---- SUPPLIED INFORMATION

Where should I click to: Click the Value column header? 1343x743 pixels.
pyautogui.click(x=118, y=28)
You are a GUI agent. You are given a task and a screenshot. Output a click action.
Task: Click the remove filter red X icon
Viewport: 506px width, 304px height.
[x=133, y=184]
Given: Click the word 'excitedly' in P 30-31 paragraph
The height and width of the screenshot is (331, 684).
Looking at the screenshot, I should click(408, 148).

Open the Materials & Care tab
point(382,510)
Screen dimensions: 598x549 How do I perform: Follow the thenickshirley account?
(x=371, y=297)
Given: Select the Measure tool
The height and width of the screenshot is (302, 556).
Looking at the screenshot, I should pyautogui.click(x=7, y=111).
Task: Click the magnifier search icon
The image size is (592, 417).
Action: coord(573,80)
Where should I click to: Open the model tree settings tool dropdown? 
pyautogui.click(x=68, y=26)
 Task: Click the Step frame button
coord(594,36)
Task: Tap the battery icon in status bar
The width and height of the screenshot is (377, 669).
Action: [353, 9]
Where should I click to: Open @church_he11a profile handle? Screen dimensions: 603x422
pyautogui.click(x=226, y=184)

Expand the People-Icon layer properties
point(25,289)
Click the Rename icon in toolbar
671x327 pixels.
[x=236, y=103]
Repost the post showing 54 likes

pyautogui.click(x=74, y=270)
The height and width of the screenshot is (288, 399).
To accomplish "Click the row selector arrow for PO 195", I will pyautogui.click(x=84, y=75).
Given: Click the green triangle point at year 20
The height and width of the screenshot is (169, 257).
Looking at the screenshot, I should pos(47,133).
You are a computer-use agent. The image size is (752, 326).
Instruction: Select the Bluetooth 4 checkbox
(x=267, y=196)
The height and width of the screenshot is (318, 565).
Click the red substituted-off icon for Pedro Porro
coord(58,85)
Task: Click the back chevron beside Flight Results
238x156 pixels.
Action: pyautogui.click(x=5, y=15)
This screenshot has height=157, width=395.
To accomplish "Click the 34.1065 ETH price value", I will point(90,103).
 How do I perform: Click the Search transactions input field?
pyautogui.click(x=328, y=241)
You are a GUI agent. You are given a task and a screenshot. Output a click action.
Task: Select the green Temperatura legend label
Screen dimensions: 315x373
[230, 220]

--------

__WHAT TO PRODUCE__
Start to finish, restate the records above word for word.

__OUTPUT OF THE TASK__
Where should I click to: Click the Value column header? 1343x743 pixels.
pyautogui.click(x=118, y=28)
You are a GUI agent. You are given a task and a screenshot. Output a click action.
Task: Click the remove filter red X icon
Viewport: 506px width, 304px height.
[x=133, y=184]
Given: Click the word 'excitedly' in P 30-31 paragraph
The height and width of the screenshot is (331, 684).
Looking at the screenshot, I should click(408, 148).

Open the Materials & Care tab
point(382,510)
Screen dimensions: 598x549 How do I perform: Follow the thenickshirley account?
(x=371, y=297)
Given: Select the Measure tool
The height and width of the screenshot is (302, 556).
Looking at the screenshot, I should pyautogui.click(x=7, y=111).
Task: Click the magnifier search icon
The image size is (592, 417).
Action: coord(573,80)
Where should I click to: Open the model tree settings tool dropdown? 
pyautogui.click(x=68, y=26)
 Task: Click the Step frame button
coord(594,36)
Task: Tap the battery icon in status bar
The width and height of the screenshot is (377, 669).
Action: [353, 9]
Where should I click to: Open @church_he11a profile handle? Screen dimensions: 603x422
pyautogui.click(x=226, y=184)

Expand the People-Icon layer properties
point(25,289)
Click the Rename icon in toolbar
671x327 pixels.
[x=236, y=103]
Repost the post showing 54 likes

pyautogui.click(x=74, y=270)
The height and width of the screenshot is (288, 399).
To accomplish "Click the row selector arrow for PO 195", I will pyautogui.click(x=84, y=75).
Given: Click the green triangle point at year 20
The height and width of the screenshot is (169, 257).
Looking at the screenshot, I should pos(47,133).
You are a computer-use agent. The image size is (752, 326).
Instruction: Select the Bluetooth 4 checkbox
(x=267, y=196)
The height and width of the screenshot is (318, 565).
Click the red substituted-off icon for Pedro Porro
coord(58,85)
Task: Click the back chevron beside Flight Results
238x156 pixels.
Action: pyautogui.click(x=5, y=15)
This screenshot has height=157, width=395.
To accomplish "Click the 34.1065 ETH price value", I will point(90,103).
 How do I perform: Click the Search transactions input field?
pyautogui.click(x=328, y=241)
You are a GUI agent. You are given a task and a screenshot. Output a click action.
Task: Select the green Temperatura legend label
Screen dimensions: 315x373
[230, 220]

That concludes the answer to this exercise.